> Reading text
# # # #
As ye sow

December 5, 2012

Charlotte's eye view of America in France

When we went back, in a fit of nostalgia, to our old farmhouse in the Bourbonnais last summer we were delighted to find it in better order than ever, the garden spruce and the house brimming with the family who bought it from us eight years ago. They gave us lunch at a long table in the shade of the plane trees we planted 20 years ago, a pleasure I didn’t think we’d ever have.

‘Is my (very) old Land Rover still going’, I asked, ‘may I take it for a spin?’ I wanted to do my old circuit of my plantations and ponds, to see if my new tracks and the alleys I made though the woods were still navigable. ‘If we can come too’ said our friends.

They were more than navigable, in fact in much better shape than when we left. As I drove they asked me about every twist and turn; why these trees here and those there (they are mainly oak and pine); how I discovered this spring or made that pond – and why that one had collapsed into a muddy puddle.

But best of all were the questions from the 18 year old daughter. She wanted to know the names of the trees and where they came from. She wants, she says, to be a landscape designer, wants to study in England – and tells me my work is her inspiration. Imagine what that does for the morale.

This week she emailed me some photos of the little valley where I planted American trees that colour cheerfully in autumn. There was deeper soil and more moisture there (in an area of generally gritty, unhelpful ground). I planted sugar and red maples, pin oak, scarlet oak and willow oak, some larches, Cryptomeria japonica, bushy vine maples and spindle. The fireworks are only just starting, but they are already converting one bright French girl into a future paysagiste. I am a lucky man.

Time of Plenty

November 28, 2012

When it gets dark at tea-time I look around my bookshelves in a different mood. It isn’t the latest book I want to read, but one that carries me along on the broad tide of thought that spans generations; indeed centuries.

Gardeners have always had the same preoccupations, and similar questions in mind. Their priorities change, and so does their rate of progress in answering questions. 170 years ago progress was in overdrive, as I learn on consulting one of my favourite winter evening resources: The Gardeners Magazine.
# # # #
> Data shown
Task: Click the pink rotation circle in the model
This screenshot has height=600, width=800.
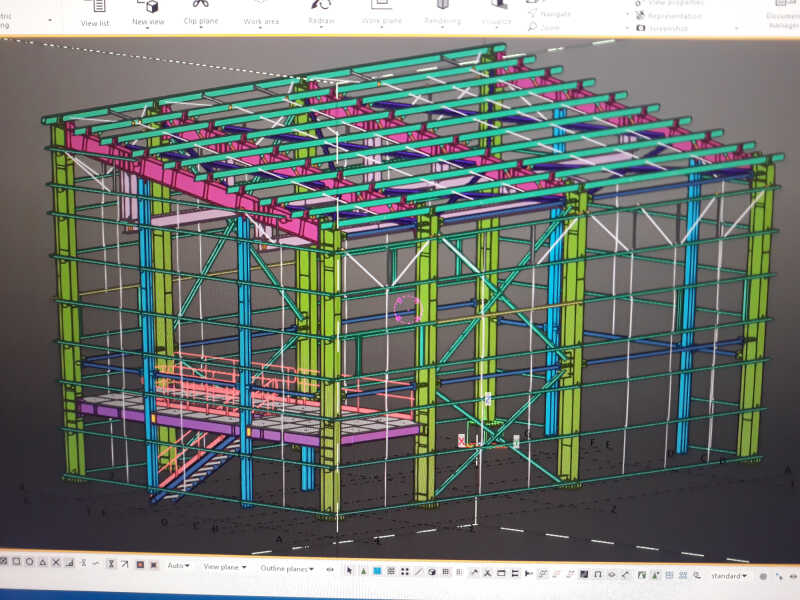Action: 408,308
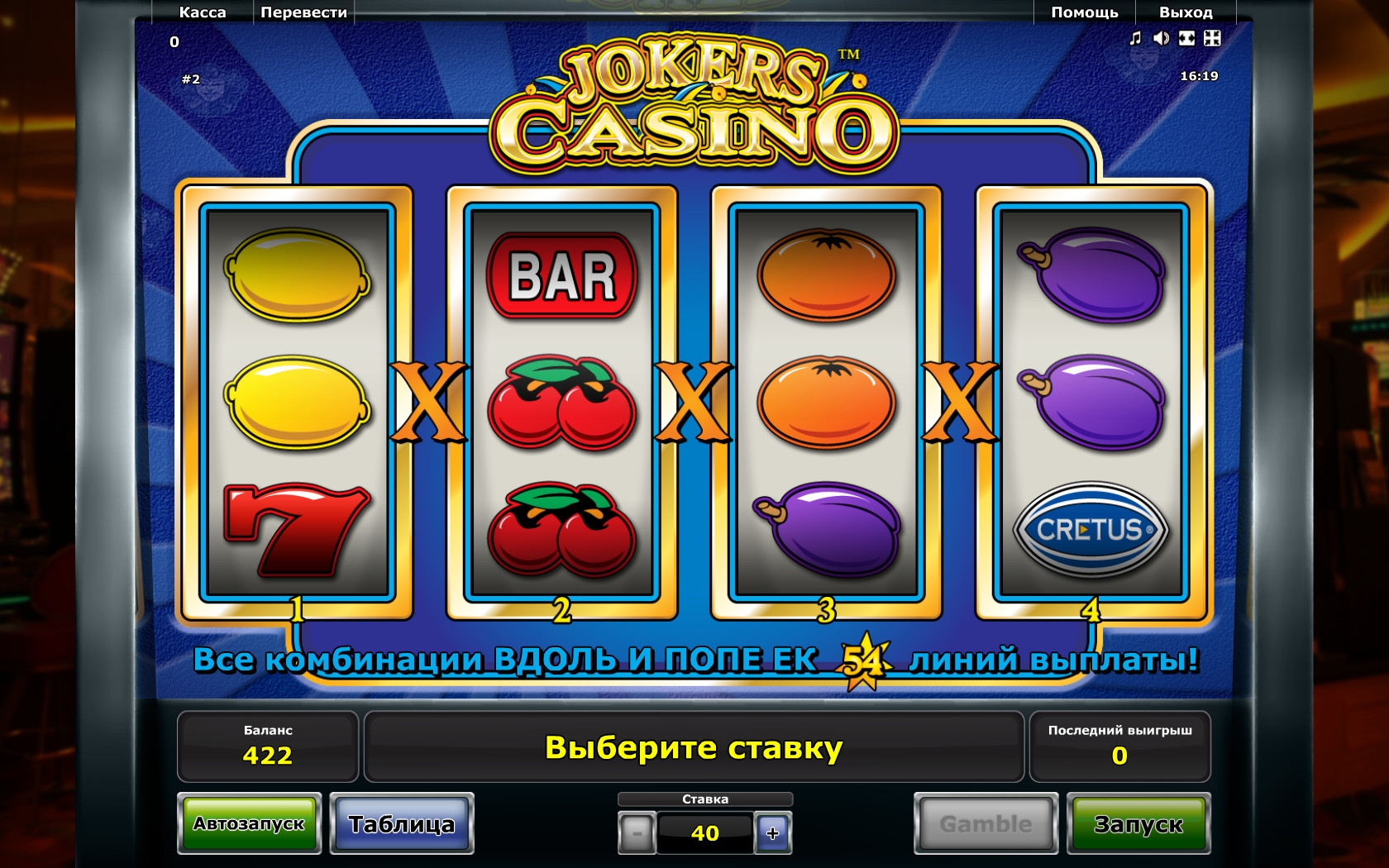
# # # #
> Required actions
(1) Copy the stretch of the gardening diary from "November 28, 2012" through "generations; indeed centuries.".
(2) Answer these from the gardening diary:
(a) How many years ago did the family buy the farmhouse?
(b) What does the 18-year-old daughter want to become?
(c) Which magazine does the writer consult on winter evenings?
(3) Please extend the gardening diary onward from its final sentence.

> Answers to each task
(1)
November 28, 2012

When it gets dark at tea-time I look around my bookshelves in a different mood. It isn’t the latest book I want to read, but one that carries me along on the broad tide of thought that spans generations; indeed centuries.

(2)
(a) Eight years ago.
(b) A landscape designer.
(c) The Gardeners Magazine.

(3)
John Claudius Loudon conducted this magazine, the first of its kind, from 1826 until he died of editorial exhaustion in 1845. In 1842 Queen Victoria had been on the throne for five years. It was a time of exhilarating progress in many spheres. Reading Loudon’s review of the year 1842 is positively exciting. The German chemist von Liebig had just discovered the value of nitrogen to plants and revised the whole science of manure. ‘The higher the animal the better its manure’ was one of his sayings, with the conclusion that ‘night soil’ was thus the best manure of all – as the Chinese well knew. Liebig propagated the idea that roots need oxygen, too. He advocated mulching to keep them near the surface, and using a mixture of unsifted rough turfy soil and stones in pots to increase drainage. Plants that needed protection under glass became hardier this way, he found.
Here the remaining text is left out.